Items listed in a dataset
::::::::

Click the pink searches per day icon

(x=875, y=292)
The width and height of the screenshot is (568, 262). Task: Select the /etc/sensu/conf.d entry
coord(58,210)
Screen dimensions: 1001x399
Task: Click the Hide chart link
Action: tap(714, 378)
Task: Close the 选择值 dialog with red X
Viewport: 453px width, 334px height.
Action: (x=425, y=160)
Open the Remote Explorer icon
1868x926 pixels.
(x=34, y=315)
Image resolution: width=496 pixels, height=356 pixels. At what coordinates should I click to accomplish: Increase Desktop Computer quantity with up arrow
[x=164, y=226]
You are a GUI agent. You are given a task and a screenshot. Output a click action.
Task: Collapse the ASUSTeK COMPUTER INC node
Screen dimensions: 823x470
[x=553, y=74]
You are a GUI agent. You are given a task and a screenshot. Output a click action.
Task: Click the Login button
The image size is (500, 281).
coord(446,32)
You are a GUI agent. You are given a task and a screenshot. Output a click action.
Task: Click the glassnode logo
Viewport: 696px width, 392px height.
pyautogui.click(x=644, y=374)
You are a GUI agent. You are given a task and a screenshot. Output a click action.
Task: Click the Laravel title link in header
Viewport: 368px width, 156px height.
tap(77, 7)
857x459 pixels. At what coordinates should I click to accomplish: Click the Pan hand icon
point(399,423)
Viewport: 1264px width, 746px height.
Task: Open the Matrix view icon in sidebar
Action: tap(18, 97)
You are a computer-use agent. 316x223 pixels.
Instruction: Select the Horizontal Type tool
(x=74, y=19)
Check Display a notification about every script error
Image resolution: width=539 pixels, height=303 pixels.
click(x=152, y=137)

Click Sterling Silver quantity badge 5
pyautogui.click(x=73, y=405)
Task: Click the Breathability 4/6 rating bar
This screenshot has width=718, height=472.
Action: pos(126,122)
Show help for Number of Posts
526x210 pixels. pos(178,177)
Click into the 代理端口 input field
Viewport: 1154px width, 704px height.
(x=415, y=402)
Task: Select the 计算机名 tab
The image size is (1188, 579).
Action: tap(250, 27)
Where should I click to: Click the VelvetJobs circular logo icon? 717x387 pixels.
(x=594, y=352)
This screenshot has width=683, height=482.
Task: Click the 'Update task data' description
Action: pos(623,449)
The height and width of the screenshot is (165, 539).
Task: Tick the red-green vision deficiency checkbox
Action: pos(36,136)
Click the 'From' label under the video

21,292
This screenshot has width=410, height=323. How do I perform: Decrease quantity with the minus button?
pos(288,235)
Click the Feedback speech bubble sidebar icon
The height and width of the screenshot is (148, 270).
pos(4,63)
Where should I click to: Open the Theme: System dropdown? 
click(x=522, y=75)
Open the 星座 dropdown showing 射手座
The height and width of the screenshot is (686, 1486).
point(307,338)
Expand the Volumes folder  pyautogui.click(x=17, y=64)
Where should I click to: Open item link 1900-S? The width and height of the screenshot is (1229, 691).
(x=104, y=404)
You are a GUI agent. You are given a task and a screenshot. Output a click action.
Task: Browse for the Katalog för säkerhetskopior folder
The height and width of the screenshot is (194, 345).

::::::::

▶ **TASK STATEMENT**
After reading the data above, print it all again exactly.

▶ **EXPECTED ANSWER**
Click the pink searches per day icon

(x=875, y=292)
The width and height of the screenshot is (568, 262). Task: Select the /etc/sensu/conf.d entry
coord(58,210)
Screen dimensions: 1001x399
Task: Click the Hide chart link
Action: tap(714, 378)
Task: Close the 选择值 dialog with red X
Viewport: 453px width, 334px height.
Action: (x=425, y=160)
Open the Remote Explorer icon
1868x926 pixels.
(x=34, y=315)
Image resolution: width=496 pixels, height=356 pixels. At what coordinates should I click to accomplish: Increase Desktop Computer quantity with up arrow
[x=164, y=226]
You are a GUI agent. You are given a task and a screenshot. Output a click action.
Task: Collapse the ASUSTeK COMPUTER INC node
Screen dimensions: 823x470
[x=553, y=74]
You are a GUI agent. You are given a task and a screenshot. Output a click action.
Task: Click the Login button
The image size is (500, 281).
coord(446,32)
You are a GUI agent. You are given a task and a screenshot. Output a click action.
Task: Click the glassnode logo
Viewport: 696px width, 392px height.
pyautogui.click(x=644, y=374)
You are a GUI agent. You are given a task and a screenshot. Output a click action.
Task: Click the Laravel title link in header
Viewport: 368px width, 156px height.
tap(77, 7)
857x459 pixels. At what coordinates should I click to accomplish: Click the Pan hand icon
point(399,423)
Viewport: 1264px width, 746px height.
Task: Open the Matrix view icon in sidebar
Action: tap(18, 97)
You are a computer-use agent. 316x223 pixels.
Instruction: Select the Horizontal Type tool
(x=74, y=19)
Check Display a notification about every script error
Image resolution: width=539 pixels, height=303 pixels.
click(x=152, y=137)

Click Sterling Silver quantity badge 5
pyautogui.click(x=73, y=405)
Task: Click the Breathability 4/6 rating bar
This screenshot has width=718, height=472.
Action: pos(126,122)
Show help for Number of Posts
526x210 pixels. pos(178,177)
Click into the 代理端口 input field
Viewport: 1154px width, 704px height.
(x=415, y=402)
Task: Select the 计算机名 tab
The image size is (1188, 579).
Action: tap(250, 27)
Where should I click to: Click the VelvetJobs circular logo icon? 717x387 pixels.
(x=594, y=352)
This screenshot has width=683, height=482.
Task: Click the 'Update task data' description
Action: pos(623,449)
The height and width of the screenshot is (165, 539).
Task: Tick the red-green vision deficiency checkbox
Action: pos(36,136)
Click the 'From' label under the video

21,292
This screenshot has width=410, height=323. How do I perform: Decrease quantity with the minus button?
pos(288,235)
Click the Feedback speech bubble sidebar icon
The height and width of the screenshot is (148, 270).
pos(4,63)
Where should I click to: Open the Theme: System dropdown? 
click(x=522, y=75)
Open the 星座 dropdown showing 射手座
The height and width of the screenshot is (686, 1486).
point(307,338)
Expand the Volumes folder  pyautogui.click(x=17, y=64)
Where should I click to: Open item link 1900-S? The width and height of the screenshot is (1229, 691).
(x=104, y=404)
You are a GUI agent. You are given a task and a screenshot. Output a click action.
Task: Browse for the Katalog för säkerhetskopior folder
The height and width of the screenshot is (194, 345).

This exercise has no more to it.